§ TASK DIRECTIONS: Copy the records line for line, from the start of the records through the line that holds "Eveniment (24, 49)", with that line included. Leave the pictures out of your copy.

§ SUPPLIED MATERIAL:
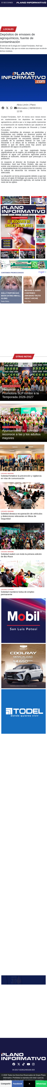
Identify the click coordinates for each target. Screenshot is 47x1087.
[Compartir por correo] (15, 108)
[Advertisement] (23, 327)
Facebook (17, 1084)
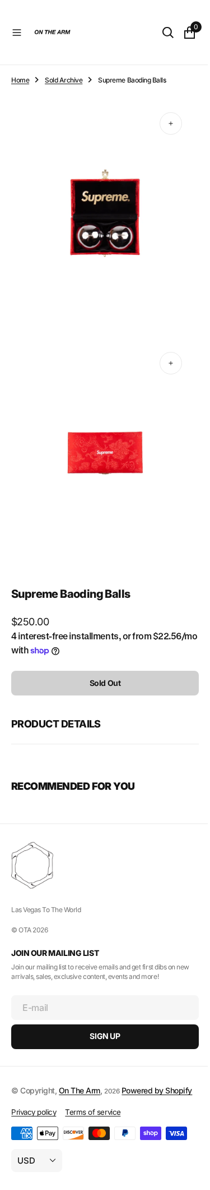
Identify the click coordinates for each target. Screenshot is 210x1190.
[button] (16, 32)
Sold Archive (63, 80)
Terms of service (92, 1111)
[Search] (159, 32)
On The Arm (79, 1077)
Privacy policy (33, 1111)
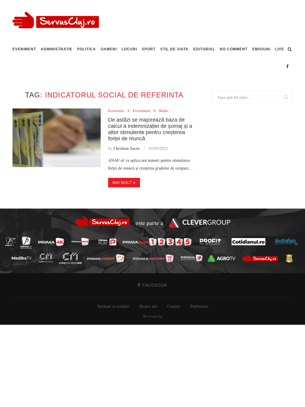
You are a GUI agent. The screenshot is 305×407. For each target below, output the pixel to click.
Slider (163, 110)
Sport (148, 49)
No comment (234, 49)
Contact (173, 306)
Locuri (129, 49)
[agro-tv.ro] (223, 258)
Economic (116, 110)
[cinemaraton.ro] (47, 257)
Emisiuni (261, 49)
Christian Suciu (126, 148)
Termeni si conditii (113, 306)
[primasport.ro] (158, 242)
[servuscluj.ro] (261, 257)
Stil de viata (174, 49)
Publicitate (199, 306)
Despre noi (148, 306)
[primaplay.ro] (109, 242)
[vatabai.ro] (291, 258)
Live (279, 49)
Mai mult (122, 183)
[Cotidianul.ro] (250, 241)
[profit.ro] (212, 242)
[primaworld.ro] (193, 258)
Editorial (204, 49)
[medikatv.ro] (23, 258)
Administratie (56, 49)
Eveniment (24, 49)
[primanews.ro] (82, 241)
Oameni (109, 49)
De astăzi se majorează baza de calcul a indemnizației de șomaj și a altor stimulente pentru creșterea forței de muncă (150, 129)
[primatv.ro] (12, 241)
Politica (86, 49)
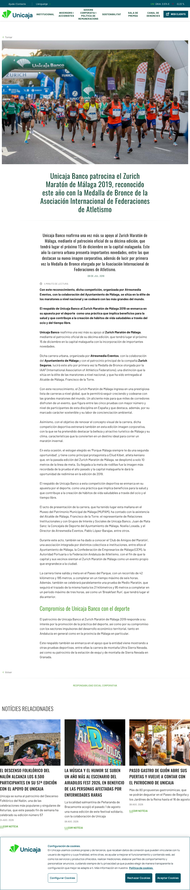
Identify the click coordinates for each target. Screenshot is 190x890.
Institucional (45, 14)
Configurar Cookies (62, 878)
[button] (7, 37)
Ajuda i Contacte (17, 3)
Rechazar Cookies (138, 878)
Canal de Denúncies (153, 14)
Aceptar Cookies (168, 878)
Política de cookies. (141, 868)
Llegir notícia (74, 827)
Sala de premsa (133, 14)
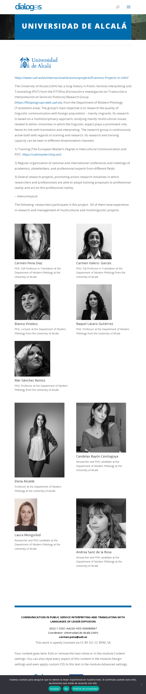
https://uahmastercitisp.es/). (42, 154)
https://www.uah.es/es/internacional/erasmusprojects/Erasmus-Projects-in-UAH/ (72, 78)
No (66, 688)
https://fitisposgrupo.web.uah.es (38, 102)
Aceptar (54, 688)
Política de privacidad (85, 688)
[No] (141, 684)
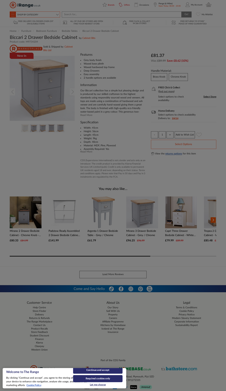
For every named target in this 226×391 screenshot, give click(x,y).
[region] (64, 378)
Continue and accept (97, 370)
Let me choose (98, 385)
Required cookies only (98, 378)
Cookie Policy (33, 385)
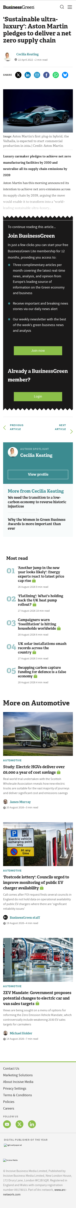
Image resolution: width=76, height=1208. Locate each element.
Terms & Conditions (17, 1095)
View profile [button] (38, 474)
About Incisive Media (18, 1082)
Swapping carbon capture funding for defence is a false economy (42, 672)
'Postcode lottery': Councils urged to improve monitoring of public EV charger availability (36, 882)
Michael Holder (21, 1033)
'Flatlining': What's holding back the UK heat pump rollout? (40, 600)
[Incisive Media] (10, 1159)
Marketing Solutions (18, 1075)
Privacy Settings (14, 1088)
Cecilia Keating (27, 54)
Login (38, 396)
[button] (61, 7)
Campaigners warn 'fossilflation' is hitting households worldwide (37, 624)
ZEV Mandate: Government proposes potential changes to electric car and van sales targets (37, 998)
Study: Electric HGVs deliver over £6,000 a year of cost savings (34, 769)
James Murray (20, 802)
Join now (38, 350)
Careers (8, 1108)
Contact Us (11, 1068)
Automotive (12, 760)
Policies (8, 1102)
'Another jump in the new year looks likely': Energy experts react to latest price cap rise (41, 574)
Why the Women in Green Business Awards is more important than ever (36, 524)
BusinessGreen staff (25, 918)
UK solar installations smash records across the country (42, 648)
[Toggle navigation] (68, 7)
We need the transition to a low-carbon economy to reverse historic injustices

§ FINISHED EXERCISE:
Identify the click coordinates for each target. Screenshot is 47x1087.
[Compartir por correo] (15, 108)
[Advertisement] (23, 327)
Facebook (17, 1084)
Identify the click coordinates for each target. Screenshot is 210x1190.
[button] (16, 32)
Sold Archive (63, 80)
Terms of service (92, 1111)
[Search] (159, 32)
On The Arm (79, 1077)
Privacy policy (33, 1111)
You are a GUI agent. The screenshot is 305×407. For each target below, output the pixel to click.
Slider (163, 110)
Sport (148, 49)
No comment (234, 49)
Contact (173, 306)
Locuri (129, 49)
[agro-tv.ro] (223, 258)
Economic (116, 110)
[cinemaraton.ro] (47, 257)
Emisiuni (261, 49)
Christian Suciu (126, 148)
Termeni si conditii (113, 306)
[primasport.ro] (158, 242)
[servuscluj.ro] (261, 257)
Stil de viata (174, 49)
Publicitate (199, 306)
Despre noi (148, 306)
[primaplay.ro] (109, 242)
[vatabai.ro] (291, 258)
Live (279, 49)
Mai mult (122, 183)
[Cotidianul.ro] (250, 241)
[profit.ro] (212, 242)
[primaworld.ro] (193, 258)
Editorial (204, 49)
[medikatv.ro] (23, 258)
Administratie (56, 49)
Eveniment (24, 49)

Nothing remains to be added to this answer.